Whats the highest % shot Chapu? Come on. Its the dunk. You absolutely can not argue that.

Winning is exciting. If you dont think having a true finisher helps in the winning process then its beyond debate from me anymore. And the Bulls have been winning. So why are they not generating that much buzz? Heck, they even had a few empty seats for the playoff game I hear. Why? Why are they not exciting enough for them to have every seat filled for every game? They are winning. Please explain where I am wrong.


----------



## SALO (Jun 6, 2002)

Gay doesn't get many dunks off dribble penetration. I saw maybe one or two in that clip. He's exciting all alone on a fast break, but he won't help us with our lack of free-throw attempts. Kid hasn't shown me the ball-handling skills or the mentality to take it to the hoop strong in a half-court offense. 

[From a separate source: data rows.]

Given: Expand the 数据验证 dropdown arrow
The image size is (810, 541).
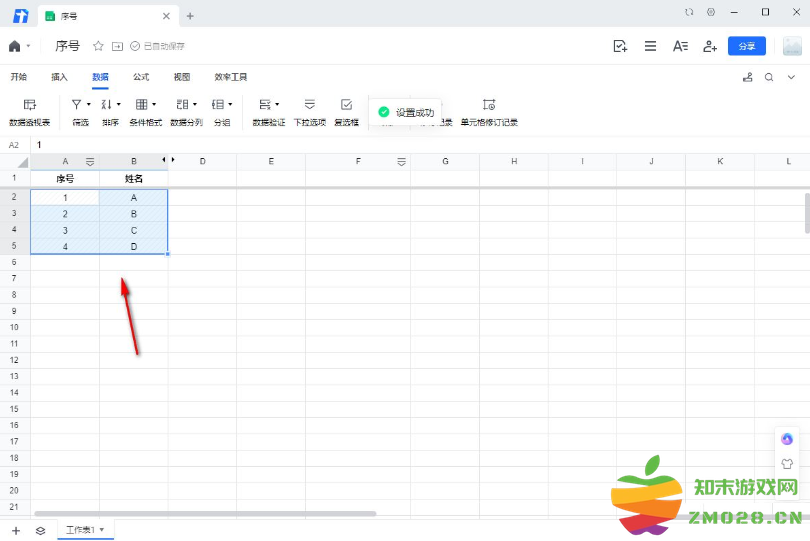Looking at the screenshot, I should [277, 104].
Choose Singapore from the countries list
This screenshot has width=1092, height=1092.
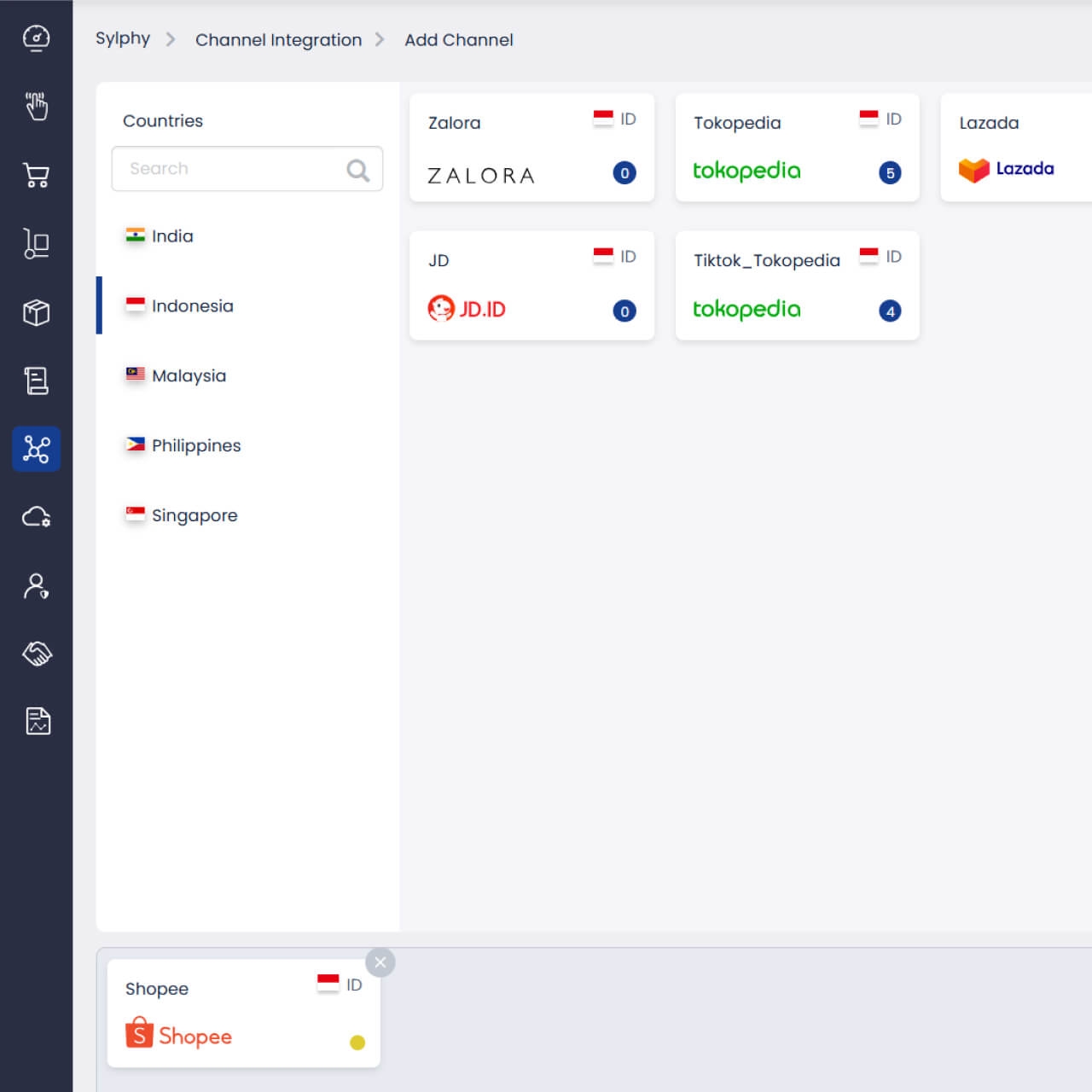coord(194,515)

If we want an exciting dunker, I'd prefer Thomas. At least he'll use his hops to snatch rebounds and intimidate on defense. Or if we really want a dunker to bring more excitement, trade for a later pick and grab James White. Much better dunker than Gay, and would cost a lot less to get him too.


----------



## Sir Patchwork (Jan 12, 2005)

OMFGGGG JAMES WHITE CAN DO A THROUGH THE LEGS DUNK FROM THE FREE THROW LINE!!!1 

Hey man seriously, James White can dunk too. Better than Rudy Gay. If some of you are so hellbent on dunking, then you should be looking at him with the *16th* pick. 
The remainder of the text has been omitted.